Stored records:
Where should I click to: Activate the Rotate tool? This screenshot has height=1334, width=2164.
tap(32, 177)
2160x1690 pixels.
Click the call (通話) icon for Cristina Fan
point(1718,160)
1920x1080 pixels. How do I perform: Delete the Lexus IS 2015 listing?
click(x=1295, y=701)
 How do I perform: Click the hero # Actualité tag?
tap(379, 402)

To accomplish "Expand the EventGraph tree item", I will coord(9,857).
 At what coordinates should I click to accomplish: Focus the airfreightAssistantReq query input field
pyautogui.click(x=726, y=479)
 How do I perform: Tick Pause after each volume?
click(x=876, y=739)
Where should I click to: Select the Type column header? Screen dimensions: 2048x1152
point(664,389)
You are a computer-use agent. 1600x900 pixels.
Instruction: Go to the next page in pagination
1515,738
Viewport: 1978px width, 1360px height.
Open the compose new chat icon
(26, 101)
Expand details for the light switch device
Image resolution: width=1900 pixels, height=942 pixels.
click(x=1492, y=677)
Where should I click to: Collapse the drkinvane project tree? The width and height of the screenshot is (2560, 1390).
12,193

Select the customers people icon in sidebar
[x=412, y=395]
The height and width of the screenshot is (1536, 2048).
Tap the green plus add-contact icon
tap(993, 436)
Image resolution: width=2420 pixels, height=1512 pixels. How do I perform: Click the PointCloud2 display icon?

WORK ITEM: Your task is to return each line of the data above that contains the string "Expand".

RESPONSE:
To accomplish "Expand the EventGraph tree item", I will coord(9,857).
Expand details for the light switch device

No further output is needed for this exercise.